### What this task involves
Return each line of the data below exactly, omitting any pictures.

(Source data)

----

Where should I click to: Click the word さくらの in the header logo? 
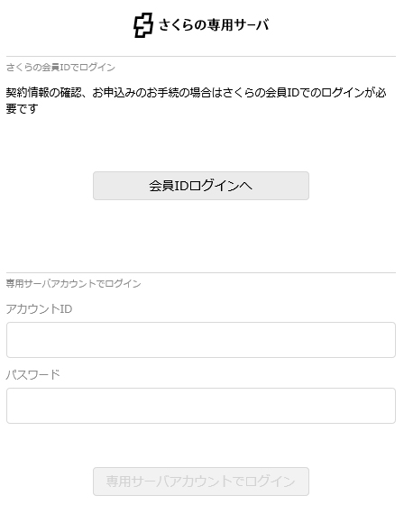pos(182,25)
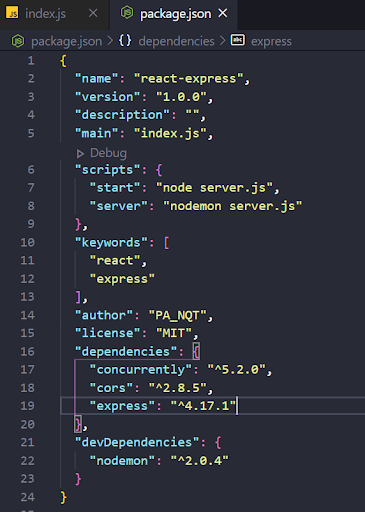Click the curly braces icon before dependencies

click(x=125, y=41)
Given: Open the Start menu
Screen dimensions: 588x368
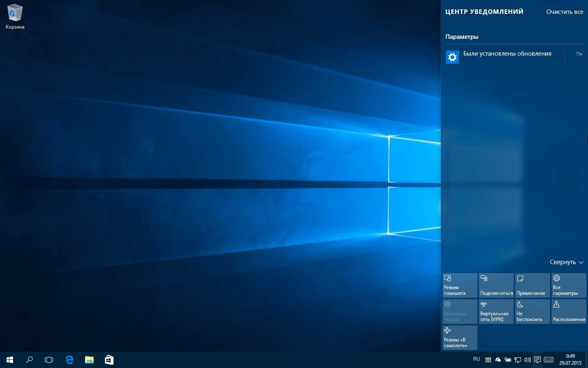Looking at the screenshot, I should click(10, 360).

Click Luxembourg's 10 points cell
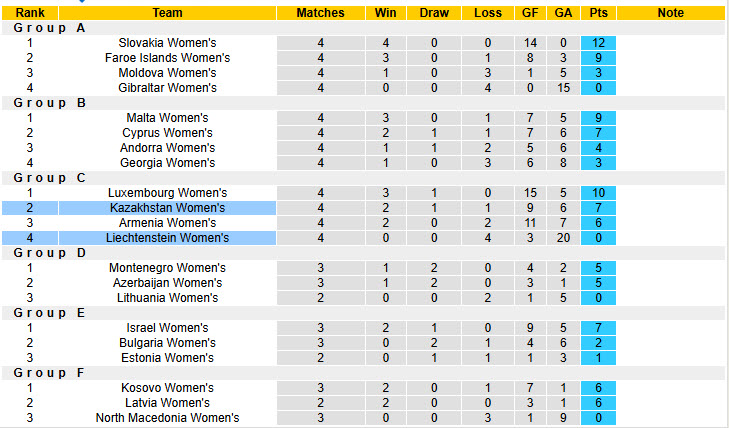coord(598,193)
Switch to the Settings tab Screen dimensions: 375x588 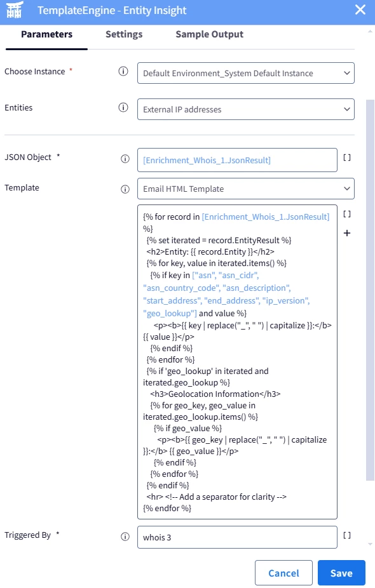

----

### Output of the exercise
Where should I click to: Click the word さくらの in the header logo? 
pos(182,25)
Click the curly braces icon before dependencies

click(x=125, y=41)
Given: Open the Start menu
Screen dimensions: 588x368
Looking at the screenshot, I should click(10, 360).

Click Luxembourg's 10 points cell
coord(598,193)
Switch to the Settings tab Screen dimensions: 375x588 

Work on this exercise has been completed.